## Directions
Retype, exactly and with both ends included, the lines below from the one containing "You are a computer-use" through the end; omit the pictures.

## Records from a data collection
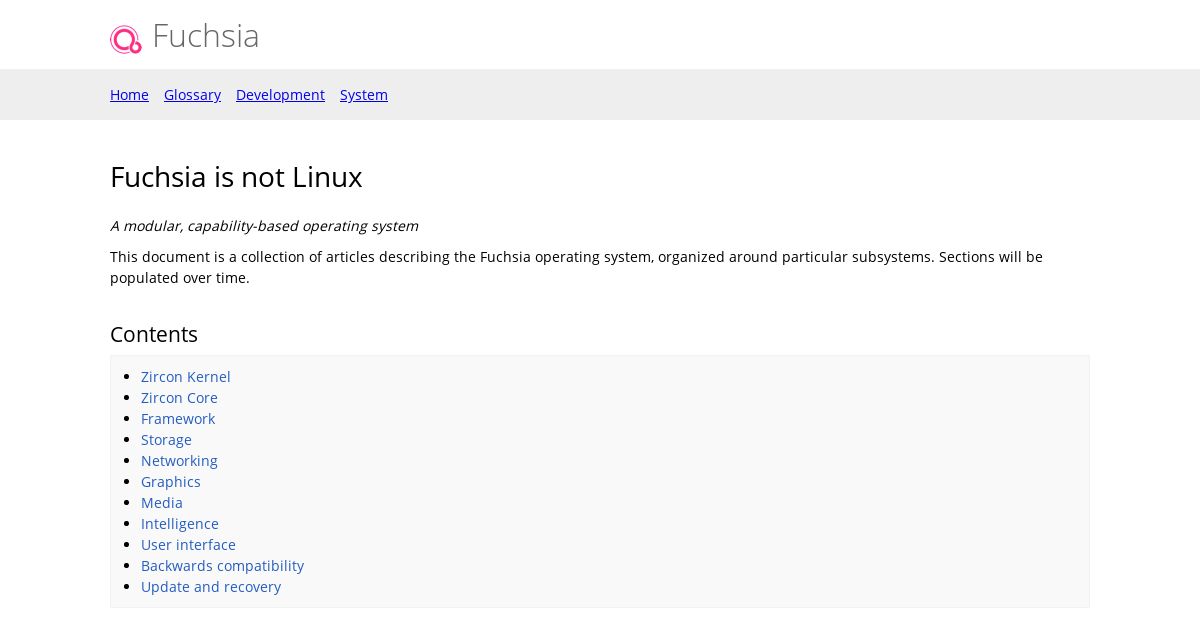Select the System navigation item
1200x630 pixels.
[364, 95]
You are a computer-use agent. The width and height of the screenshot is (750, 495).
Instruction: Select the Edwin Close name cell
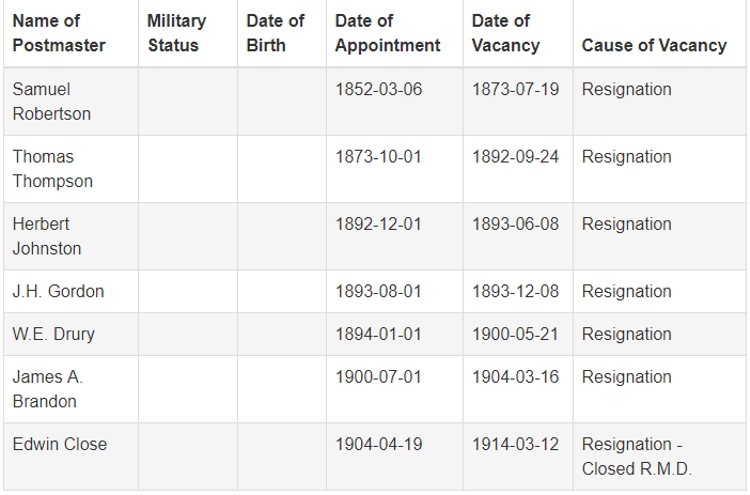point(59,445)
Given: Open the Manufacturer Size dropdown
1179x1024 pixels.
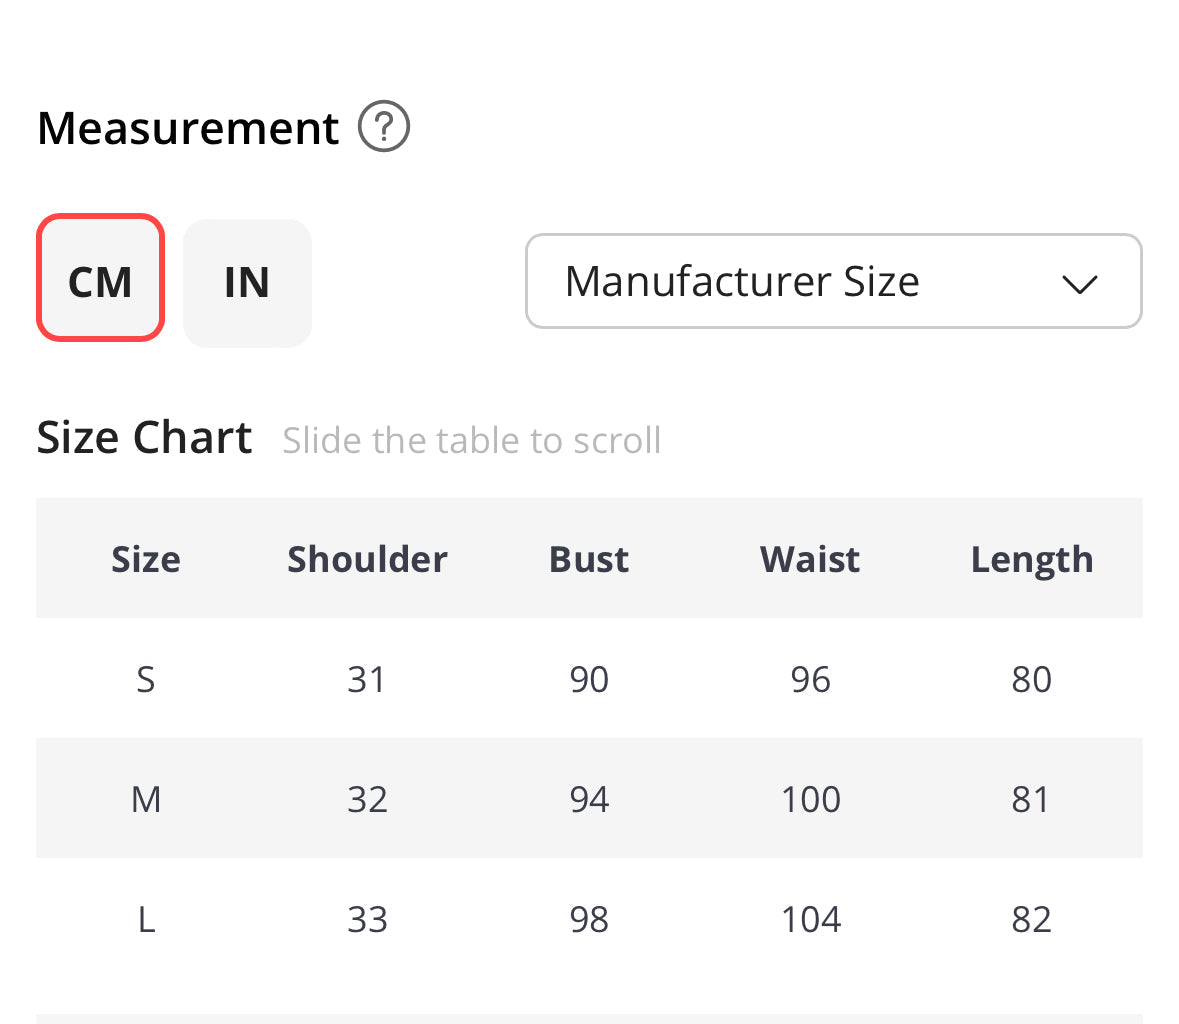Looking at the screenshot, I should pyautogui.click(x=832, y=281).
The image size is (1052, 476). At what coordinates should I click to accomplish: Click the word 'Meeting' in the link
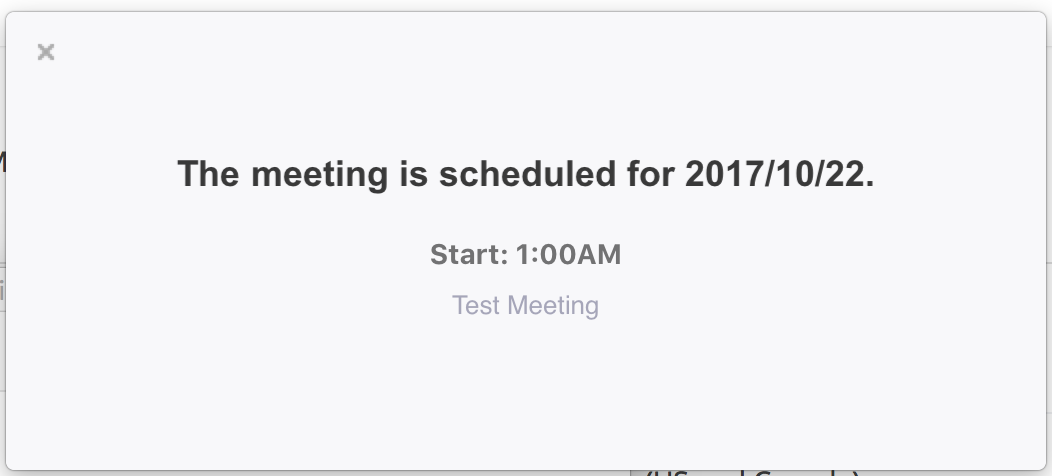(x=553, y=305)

## Task result
You are a computer-use agent. The width and height of the screenshot is (750, 495).
Instruction: Select the Edwin Close name cell
point(59,445)
Given: Open the Manufacturer Size dropdown
1179x1024 pixels.
Looking at the screenshot, I should pyautogui.click(x=832, y=281).
The image size is (1052, 476). At what coordinates should I click to accomplish: Click the word 'Meeting' in the link
(x=553, y=305)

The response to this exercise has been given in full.